## Task to complete:
Starting with the line that contains "The height and width of the screenshot is (1546, 2380)." and stopping after the line that contains "You are a computer-use agent. The image size is (2048, 1152).", copy the entries below exactly. Include nothing else.
--------------------
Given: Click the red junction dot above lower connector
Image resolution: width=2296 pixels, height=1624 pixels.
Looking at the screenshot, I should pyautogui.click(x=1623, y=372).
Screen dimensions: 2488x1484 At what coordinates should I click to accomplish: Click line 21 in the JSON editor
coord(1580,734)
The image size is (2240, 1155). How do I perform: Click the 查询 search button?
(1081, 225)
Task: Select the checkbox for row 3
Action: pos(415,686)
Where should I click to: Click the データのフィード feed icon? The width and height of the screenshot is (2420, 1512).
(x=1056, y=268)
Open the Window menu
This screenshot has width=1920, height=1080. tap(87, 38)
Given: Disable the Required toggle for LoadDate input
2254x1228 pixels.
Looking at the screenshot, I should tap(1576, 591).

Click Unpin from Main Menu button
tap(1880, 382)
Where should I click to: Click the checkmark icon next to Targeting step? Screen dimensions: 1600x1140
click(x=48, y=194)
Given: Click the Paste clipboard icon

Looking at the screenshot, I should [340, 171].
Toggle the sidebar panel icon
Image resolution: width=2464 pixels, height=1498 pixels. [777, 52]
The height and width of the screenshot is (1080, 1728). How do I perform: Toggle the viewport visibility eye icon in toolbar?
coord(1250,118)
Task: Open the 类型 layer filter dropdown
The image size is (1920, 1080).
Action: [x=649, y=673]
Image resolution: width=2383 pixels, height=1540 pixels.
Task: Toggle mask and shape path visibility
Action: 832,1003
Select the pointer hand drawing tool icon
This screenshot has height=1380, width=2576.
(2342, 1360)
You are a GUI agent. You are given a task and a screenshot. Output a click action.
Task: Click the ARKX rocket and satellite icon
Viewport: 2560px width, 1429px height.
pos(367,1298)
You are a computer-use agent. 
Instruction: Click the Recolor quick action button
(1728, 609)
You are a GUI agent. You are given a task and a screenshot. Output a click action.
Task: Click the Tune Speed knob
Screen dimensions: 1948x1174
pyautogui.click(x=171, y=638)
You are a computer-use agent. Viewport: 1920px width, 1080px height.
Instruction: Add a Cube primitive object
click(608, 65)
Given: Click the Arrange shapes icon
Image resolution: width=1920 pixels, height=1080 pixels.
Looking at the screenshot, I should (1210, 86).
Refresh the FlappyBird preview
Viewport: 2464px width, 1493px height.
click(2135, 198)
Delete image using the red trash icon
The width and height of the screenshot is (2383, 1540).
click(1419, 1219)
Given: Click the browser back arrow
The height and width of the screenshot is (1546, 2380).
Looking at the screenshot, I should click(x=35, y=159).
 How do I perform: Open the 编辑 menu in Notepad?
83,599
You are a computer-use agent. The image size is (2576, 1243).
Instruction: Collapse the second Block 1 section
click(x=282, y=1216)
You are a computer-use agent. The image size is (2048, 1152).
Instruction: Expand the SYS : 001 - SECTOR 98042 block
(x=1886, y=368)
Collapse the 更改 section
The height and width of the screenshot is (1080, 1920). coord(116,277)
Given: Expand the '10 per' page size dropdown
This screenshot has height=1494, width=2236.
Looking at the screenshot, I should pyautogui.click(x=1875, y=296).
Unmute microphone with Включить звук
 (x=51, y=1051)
--------------------
## Response to the exercise:
The height and width of the screenshot is (1546, 2380).
Looking at the screenshot, I should click(x=35, y=159).
 How do I perform: Open the 编辑 menu in Notepad?
83,599
You are a computer-use agent. The image size is (2576, 1243).
Instruction: Collapse the second Block 1 section
click(x=282, y=1216)
You are a computer-use agent. The image size is (2048, 1152).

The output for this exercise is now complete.